Sunday, October 5, 2014

Kill the Messenger (FILM REVIEW)



Kill the Messenger
Film Review by Kam Williams


Jeremy Renner Riveting in True Tale as Intrepid Investigative Journalist

            In August of 1996, the San Jose Mercury News published an eye-opening expose’ detailing exactly how the Central Intelligence Agency had orchestrated the importation of crack cocaine from Nicaragua as well as its distribution in the black community of South Central Los Angeles. Entitled “Dark Alliance,” the 20,000-word series was written by Gary Webb (Jeremy Renner), an investigative journalist who’d risked life and limb to release the incendiary information.
For, in the midst of conducting his research, he had been asked “Do you have a family?” by a CIA operative trying to intimidate him into killing the article. The spy agency was ostensibly determined to suppress any facts which might shed light on its covert dealings with the Contras, the rebels attempting to topple the government of Nicaragua.
But Webb, already a Pulitzer Prize-winning reporter, would not be intimidated and went with the piece. And even though he had supported his shocking allegations with declassified documents obtained via the Freedom of Information Act, the Establishment secretly enlisted the assistance of the New York Times, the Washington Post and the L.A. Times to discredit him.

**Material**.
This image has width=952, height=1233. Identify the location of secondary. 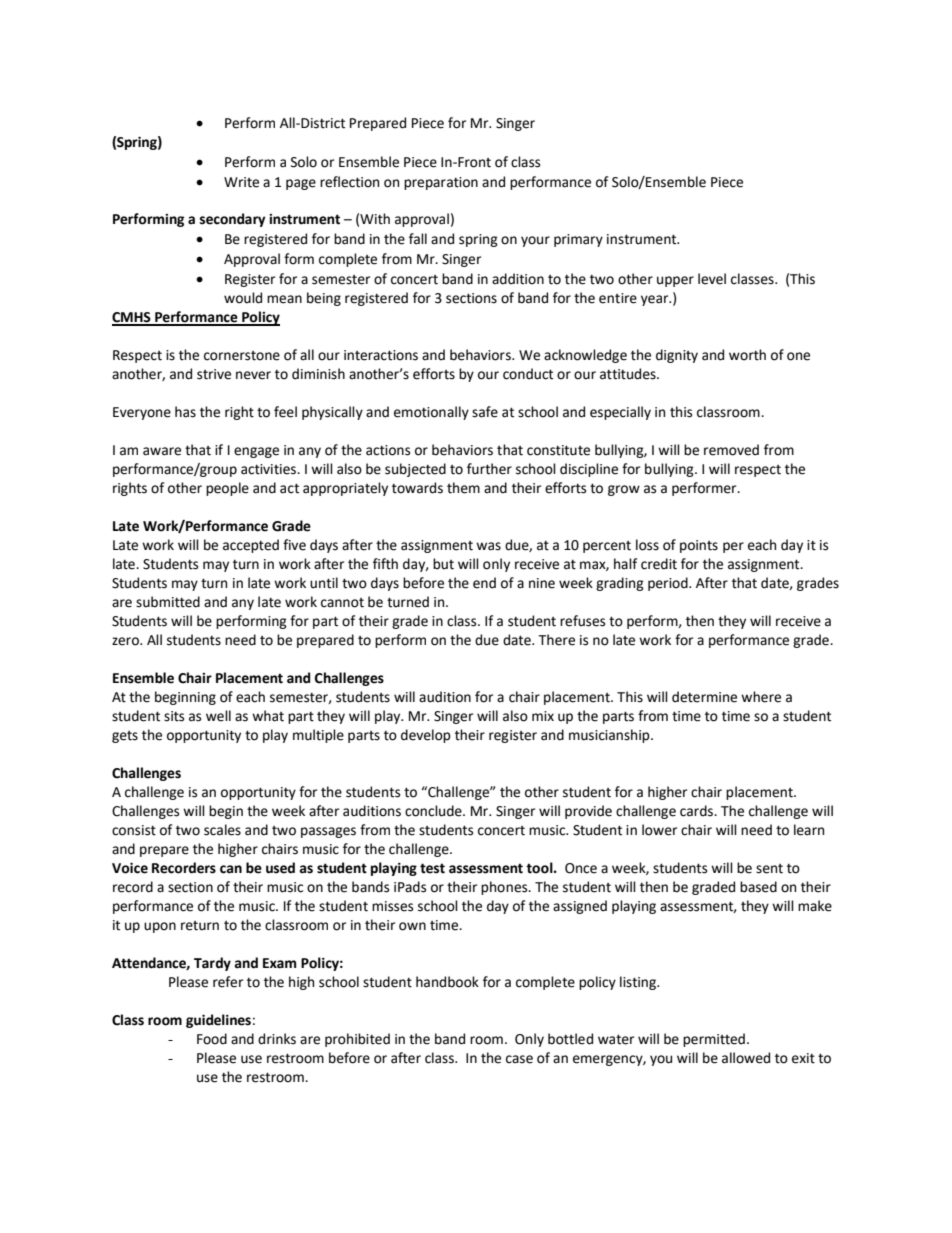
(232, 220).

**What this exercise asks**.
A: In the Kill the Messenger review, which newspaper published the "Dark Alliance" series in August of 1996?
B: Carry on writing the Kill the Messenger review, picking up after its final sentence.

**Results for the exercise**.
A: The San Jose Mercury News.

B:
These prominent papers pooh-poohed the very notion that the CIA could possibly be behind the dissemination of crack in the inner-city. Nevertheless, “Dark Alliance” became the biggest story of the year, especially among African-Americans, many of whom surfed the internet for the first time in order to read the damning report.    
Congresswoman Maxine Waters (D-CA) took to the floor to warn that “Somebody’s going to have to pay for what they have done to my people.” Yet, the revelations seemed to take the greatest toll on Gary Webb, who lost his good name, his job, his career, his home, and even the love of his wife (Rosemarie DeWitt ) in due course.
This shameful chapter in American history is the subject of Kill the Messenger, a sobering biopic directed by Michael Cuesta and starring Jeremy Renner. The film features an A-list cast also including Ray Liotta, Barry Pepper, Tim Blake Nelson, Andy Garcia, Oliver Platt, Michael Sheen, Robert Patrick and Paz Vega.
However, make no mistake, this riveting thriller is a Renner vehicle, and the two-time Academy Award-nominee (for The Hurt Locker and The Town) delivers another Oscar-quality performance as a family man/respected writer slowly turned into a paranoid soul haunted by demons and hunted by Machiavellian mercenaries drunk with power.
 A cautionary tale about what might easily transpire whenever the Fourth Estate is willing to serve as the Fifth Column rather than as a government watchdog.

Excellent (4 stars)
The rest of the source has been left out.